Author’s new book looks at dating in London from the black perspective

An author’s new book reveals the trials and tribulations of dating in your mid-thirties from the black perspective in London.

Symona’s Still Single, Lisa Bent’s debut romance novel is now on sale.

Beginning as a memoir compiled from blogs and Facebook posts, Lisa created this novel to question what it means to exist and be a Black woman looking for love in the UK.

Symona’s understanding of her identity, fears and beliefs run throughout the book alongside her failed relationships, past trauma and powerful sisterhood.

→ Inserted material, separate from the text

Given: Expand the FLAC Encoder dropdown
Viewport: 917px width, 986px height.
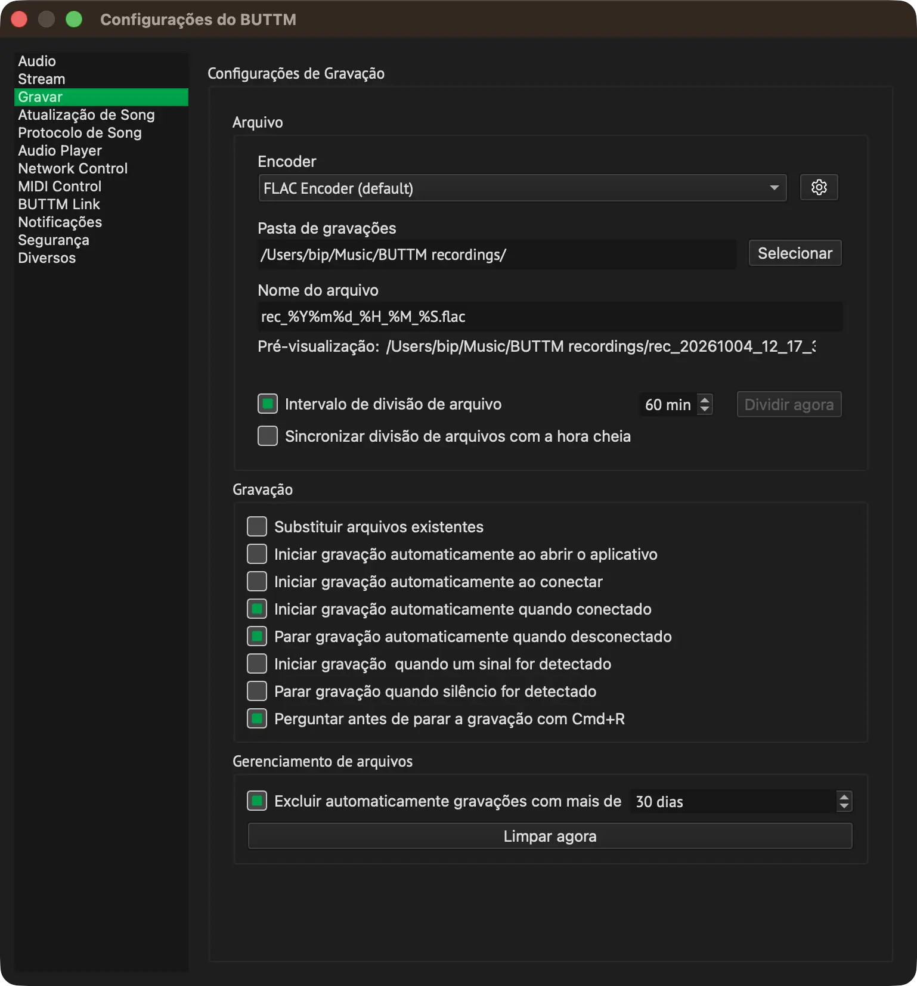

Examining the psychological impact and inner self work required to heal and thrive, this is not your average romance novel.

At a time when representations of Black love and Black romance are at the forefront of collective imaginations, Lisa’s debut novel is an exciting addition to the literary landscape.

“Blindspots and repeating patterns exist in all our stories,” said Lisa. “Symona’s journey of reflection shows the power of self-exploration. In turn, gently nudging you to look at yours.

“My journey is my story. Which is valid and matters. Black British authors especially in the romance genre are lacking, I hope my voice, my South London voice resonates.

“I still love South London because Greenwich Park is one of my favourite park in London and Blackheath is a hidden gem.

“Growing up in South London has contributed so much to my journey. When a DJ asks “make some noise if you’re from South London” the club will always roar with the loudest cheers.

“People from South London, get about. We will travel anywhere for an experience and I love that.”

Lisa Bent is part of #Twentyin2020 a cohort of 20 Black British writers to be published in the same year, a first in the UK.

She is also part of The Black Writers Guild.

Valerie Brandes, founder of Jacaranda books who published Lisa’s book, said: “Lisa Bent is an original talent who, in writing Symona’s Still Single, has given us a keen insight into a world rarely imagined in fiction, that of the modern British Black woman.”